The Underground City by H.L. Humes

Author:H.L. Humes [Humes, H. L.]
Language: eng
Format: epub
ISBN: 978-0-307-49235-7
Publisher: Random House Publishing Group
Published: 2012-01-24T16:00:00+00:00


XIII

The first necessity was getting settled in the quarters Carnot had arranged. Nice was not unfamiliar ground, but Dante knew he would have to be careful. Times might have changed since he’d last worked in Nice for any length of time—although with the expectation of an Allied landing in everyone’s mind, things might be easier. He had agreed, after Carnot’s detailed description, that the Hôtel de Home would be satisfactory; Carnot had used it once himself on a previous occasion. He had sketched for Dante its interior layout and ground plan. All outside rooms were served by balconies from which it would be a simple matter, in emergency, to climb to the ground. The building had only four stories, and the outside walls were covered with Victorian latticework that was nothing more than an elaborate fire escape, for only sparse vines grew on it. The grounds were covered with a tangle of neglected palm gardens and a thick wall which could easily be vaulted. The hotel was private, comfortable, and still enjoyed an air of run-down respectability.

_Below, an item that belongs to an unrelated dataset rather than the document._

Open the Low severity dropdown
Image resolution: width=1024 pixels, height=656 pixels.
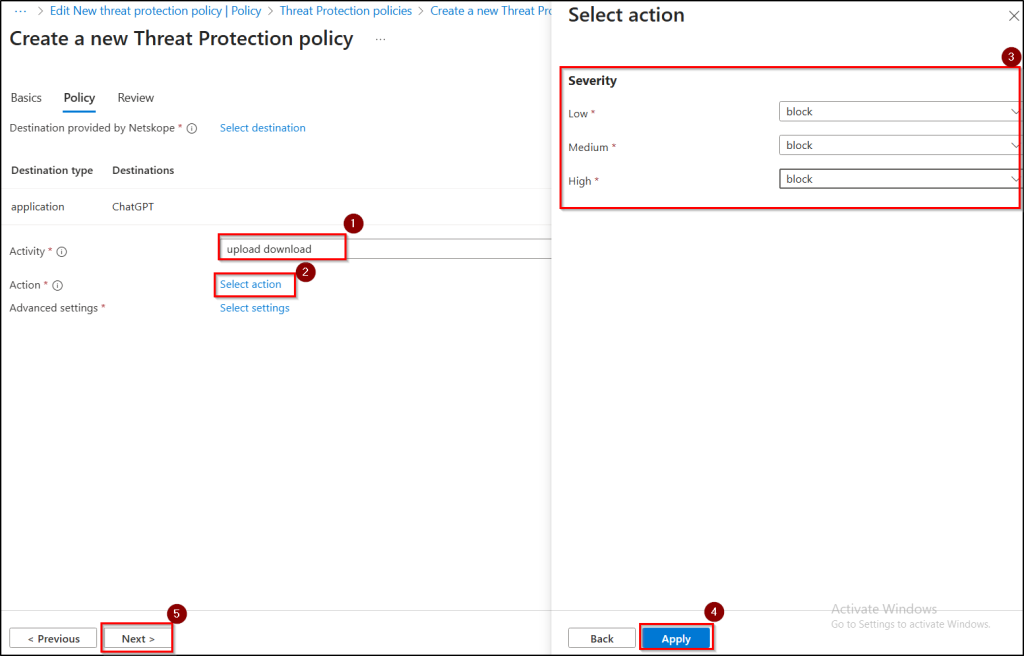898,112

It had once been a favorite resort of middle-class British spinsters, who before the war took refuge there from the bone-aching island winters of the North Atlantic and passed their afternoons and even mornings in the Casino diligently recording each spin of the wheel. Systemières they were called by the bored croupiers who manned the low-stakes, daytime tables. But the system players were gone with the system; the wheels no longer turned for them. The last bewildered tenants of the Hôtel de Home had been shepherded out of their lodgings by a harried young man from the British consulate in the final days before Dunkirk. Now it was more or less a convalescent home for old men whose families could somehow or other find the money to pigeonhole them in style. But essentially it was still a hotel. There were even rooms for transients, although the permanent weathered sign outside on the door still read Complet, a relic from more prosperous days.

What the Hôtel de Home lacked in luxury was more than made up for in musty cleanliness. The rugs were threadbare and the curtains in the rooms were laundered thin, but there was no dust anywhere. It looked as though it was still swept and scrubbed every week; the unblemished gilt on the cage-elevator that didn’t work made it look as if it ought to—it seemed only temporarily out of order, the door always open invitingly, the faded red velvet cushions on the seat inside plumped and brushed until the nap stood up. On the wall beside the elevator was a sign, in English, that read, Please not more than three persons in the lift! Dante was struck by the place. In contrast to so many hotels he had seen in France during the war, the Hôtel de Home seemed unchanged, even cheerful in its threadbare way, as though everything was being held in readiness for the day when the old residents would return.